Phototransistor-IrED Pairs

Phototransistor-IrED pairs are very commonly used, yet they are often under utilized.

First, most application use a continuous current to energize the IrED, although the sampling of the phototransistor is fairly infrequent. Although the phototransistor-IrED pair does have a lag time due to physical characteristics, the lag time is often in low tens of microseconds. This means the IrED only needs to be switched on about 50 $\mu \mathrm{s}$ before the phototransistor is sampled.

Let us consider a situation in which a sensor is read 100 times per second. If the IrED is energized for only 50 $\mu \mathrm{s}$ for each sample, the power consumption is reduced to $\frac{50\mu \mathrm{s}}{10\mathrm{ms} = 0.5\%}$ of that of the continuously energized design.

Another trick commonly done to phototransistor-IrED pairs is to connect IrEDs in series.

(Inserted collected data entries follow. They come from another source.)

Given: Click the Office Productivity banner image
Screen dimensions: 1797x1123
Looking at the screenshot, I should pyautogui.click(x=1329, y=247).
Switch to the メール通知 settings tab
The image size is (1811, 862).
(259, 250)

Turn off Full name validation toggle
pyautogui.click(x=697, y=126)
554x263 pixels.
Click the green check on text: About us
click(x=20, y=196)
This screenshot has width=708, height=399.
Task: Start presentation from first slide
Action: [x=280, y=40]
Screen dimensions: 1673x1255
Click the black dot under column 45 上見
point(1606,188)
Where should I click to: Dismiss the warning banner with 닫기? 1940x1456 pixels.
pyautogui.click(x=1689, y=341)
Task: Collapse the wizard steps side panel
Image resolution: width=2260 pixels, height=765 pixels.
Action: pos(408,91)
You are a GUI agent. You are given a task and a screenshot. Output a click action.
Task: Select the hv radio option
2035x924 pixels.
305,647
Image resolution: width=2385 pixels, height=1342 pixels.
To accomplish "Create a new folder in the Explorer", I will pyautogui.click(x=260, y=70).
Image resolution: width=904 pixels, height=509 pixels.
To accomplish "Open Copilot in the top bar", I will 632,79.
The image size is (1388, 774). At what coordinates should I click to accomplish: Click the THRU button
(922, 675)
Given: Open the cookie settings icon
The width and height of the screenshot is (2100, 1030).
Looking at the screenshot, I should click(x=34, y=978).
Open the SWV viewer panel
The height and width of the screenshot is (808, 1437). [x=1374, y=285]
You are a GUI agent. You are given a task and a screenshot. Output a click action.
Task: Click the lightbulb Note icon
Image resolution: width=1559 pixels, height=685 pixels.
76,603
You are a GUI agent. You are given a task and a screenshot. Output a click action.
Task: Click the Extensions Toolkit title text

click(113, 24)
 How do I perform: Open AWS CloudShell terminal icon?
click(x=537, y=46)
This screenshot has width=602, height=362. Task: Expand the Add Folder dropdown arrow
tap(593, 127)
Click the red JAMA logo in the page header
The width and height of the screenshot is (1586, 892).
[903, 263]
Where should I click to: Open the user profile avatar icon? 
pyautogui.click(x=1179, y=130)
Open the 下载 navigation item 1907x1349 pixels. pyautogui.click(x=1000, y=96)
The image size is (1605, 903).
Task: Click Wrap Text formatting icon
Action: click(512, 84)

Because each IrED only has a forward voltage drop of 1.7V (at 20mA), two can be connected in series when powered by a source of 5V. Obviously, the current limiting resistor value must be adjusted. Given a voltage source of 12V, up to 6 IrEDs can be connected in series.

Be careful not to connect too many IrEDs in series. Although some current will flow at a forward voltage of less than 1.7V, the amount is too small to emit any infrared.

The last, but most important, trick is to use a high pulse current to energize the IrEDs. Because the pulsing technique reduces the duty cycle of the on-time, we can now use a larger current and stay within the average power dissipation parameters. This turns a dimly lit light into a strobe. It helps to improve the signal-to-noise ratio (most noise comes from background lighting), and reduce the value of the pull-up resistor (to improve recovery time). The one drawback of this approach is the loss of repeatability. The pulsing circuit introduces uncertainty because it is difficult to guarantee a constant current during a pulse.